5 publicly visible posts • joined 8 Jun 2010

Ofcom must tackle 'monopolistic' provider BT, says shadow digital minister Chi Onwurah

bwrl

FTTC is not just a poor alternative to FTTH in technical terms. It's also a fantastic way to kill competition. It's difficult to believe this was not part of BT's rationale for pursuing that route.

Why? Because by introducing FTTC, you kill LLU from the exchange, without introducing a suitable alternative.

To remain fully competitive, competitors would need to move from the exchange to the cabinet where they would take Sub-Loop Unbundling (SLU). From the competitors' point of view, the economics of exchange access and cabinet access are vastly different. Moving into an exchange gives you access to around 10,000 lines, whereas a cabinet only gives you access to a few hundred at the most.

On the other hand, if FTTH were introduced from the start, you would have a ready-made replacement to LLU with roughly similar economics: you just replace copper unbundling with fibre unbundling. FTTC on the other hand ensures there is no direct replacement for LLU.

So it's not only a strategy that holds this country back, it's one that affirmatively kills competition and begins the long, dark route back to the days of the Post Office. Ofcom really need to get a handle on what's happening.

Virgin Media hikes broadband, phone prices by five per cent

bwrl

If it helps them fix their network reliability issues then fine. Worst I have ever seen.

Virgin Media goes TITSUP, RUINS Tuesday evening

bwrl

Ironically, this happened the very same day that Virgin warned against moves by Ofcom that would reduce network reliability:

http://www.totaltele.com/view.aspx?C=0&ID=489545

Apple Store staff outnumber queues as new iPad goes on sale

bwrl
WTF?

Total mess

Well I'm far from being a fanboi but I found myself in Regent street yesterday and decided to get one.

Two things struck me, both making the whole experience pretty painful. Firstly, they had a ticket and queuing system in place but none of the staff could tell me where the queue was. There were no signs, nothing. One member of staff told me to go upstairs, someone else told me to go straight back down again. Geez. This was nearing 5pm and they were acting like they'd not sold a single ipad that day.

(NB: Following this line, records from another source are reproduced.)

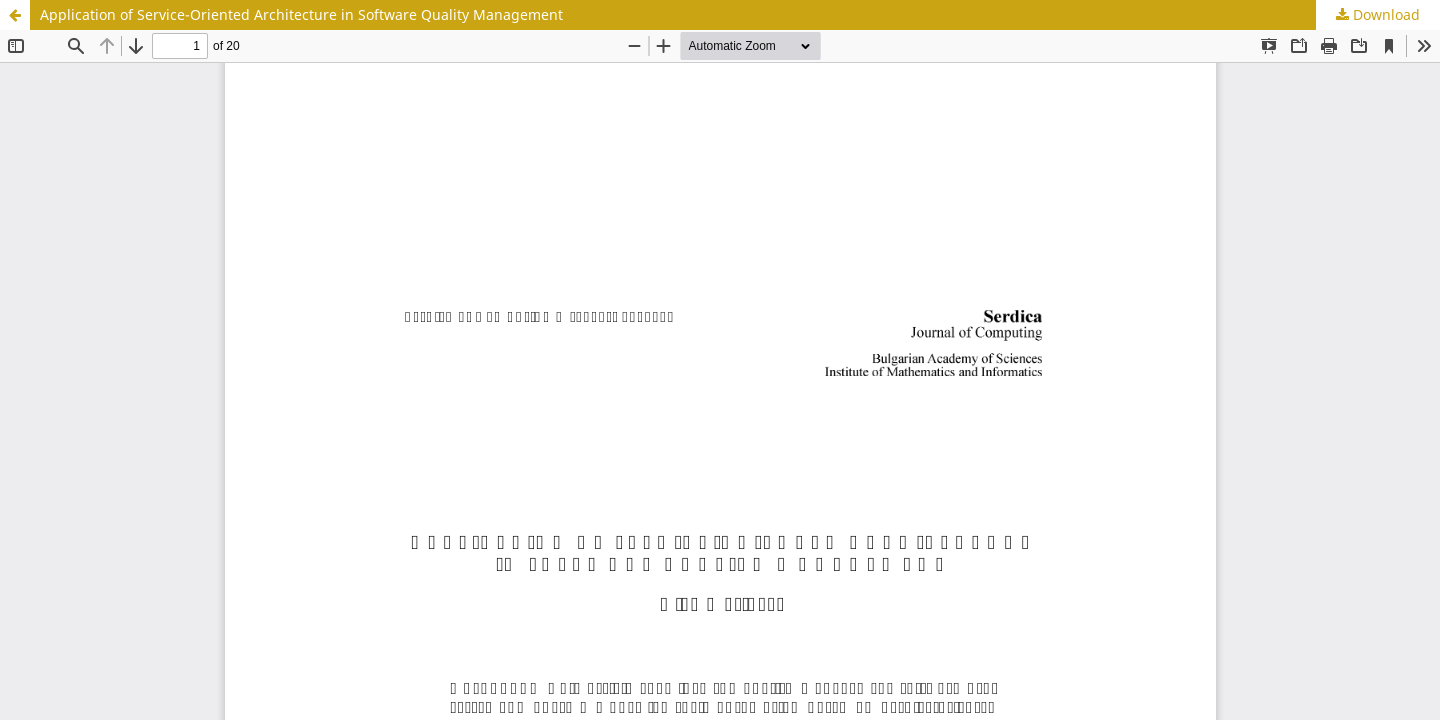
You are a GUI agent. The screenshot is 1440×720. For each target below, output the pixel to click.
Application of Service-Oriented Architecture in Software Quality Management (301, 14)
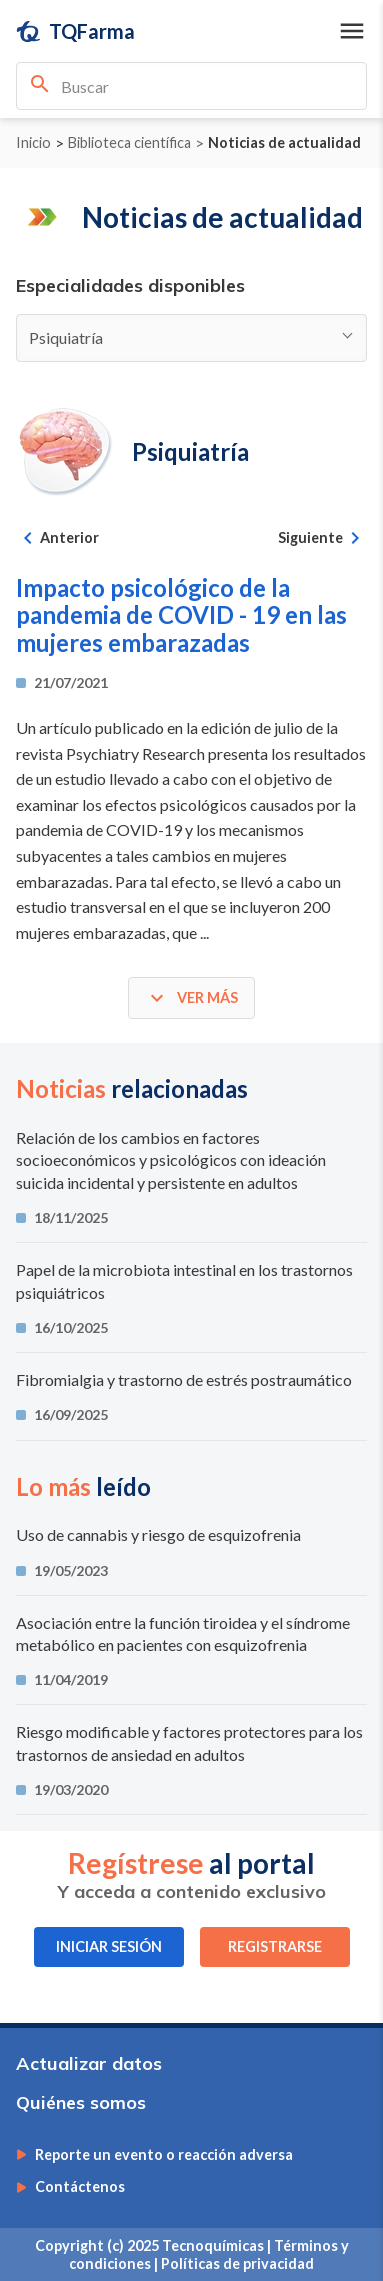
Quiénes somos (81, 2102)
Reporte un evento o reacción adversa (164, 2155)
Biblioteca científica (129, 143)
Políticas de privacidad (237, 2263)
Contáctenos (80, 2187)
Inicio (33, 143)
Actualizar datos (89, 2063)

Secondly, the chirpy, cheeky and over familiar behaviour of the salesman that sold me the unit. Sorry. I don't know you, I don't want to be treated like a child and no, we are not on first name terms. Just give the ipad, take my payment and send me on my way.

Prisoner of iTunes - the iPad file transfer horror

bwrl

You are right but there's a solution

Apple's walled garden approach could hardly be better designed to kill the iPad as a productivity device if it tried. However, there is a solution.

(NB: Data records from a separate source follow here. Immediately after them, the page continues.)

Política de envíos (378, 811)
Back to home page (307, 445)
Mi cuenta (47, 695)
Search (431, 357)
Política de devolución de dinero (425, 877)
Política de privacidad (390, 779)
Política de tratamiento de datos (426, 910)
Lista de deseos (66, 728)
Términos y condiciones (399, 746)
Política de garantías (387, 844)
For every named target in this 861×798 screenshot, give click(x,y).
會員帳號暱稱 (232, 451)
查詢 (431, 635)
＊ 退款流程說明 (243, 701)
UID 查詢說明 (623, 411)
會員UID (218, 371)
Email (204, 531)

The solution is in the form of three facilities. Two of them are iPad apps, the other is a generic service.

1. Dropbox. (Not the ipad app, the service). Use this instead of iTunes to transfer documents.

2. Goodreader. Use this as your file manager. Organise and rename files at will. Use it to open your files in your productivity app of your choice.

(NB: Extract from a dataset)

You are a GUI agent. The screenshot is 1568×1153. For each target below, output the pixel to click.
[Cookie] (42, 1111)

3. Documents 2 Go. This is your productivity app of choice. Forget about iWork. It is irrevocably broken - one hardly knows where to begin to describe its flaws, but they range from stripping out content, thru failing to display documents properly to countless others. D2G fixes all of this plus, and here is the killer feature, you can save back to dropbox at will.

So there you are, document reading, writing, organising and editing all in 3 applications. Clumsy, yes, but it works. The fact that it's taken this amount of trial and error to find a way of doing what I need on the ipad points to either of two things. 1. Apple didn't properly think through how to make the ipad a productivity device. 2. they don't really want it to be one. On the first point, this is understandable. Foisting "real" computing onto a device based on the iphone/ipod lineage is challenging and may involve slaying sacred cows. If it's the second, it's just plain wrong. Competition will soon commoditise the consumption features of the ipad. Unless they can make it into an all-round "do everything" device - and quickly - others will get there first. The "i" phenomenon will be dead quicker than you can say knife and so, therefore, will apple.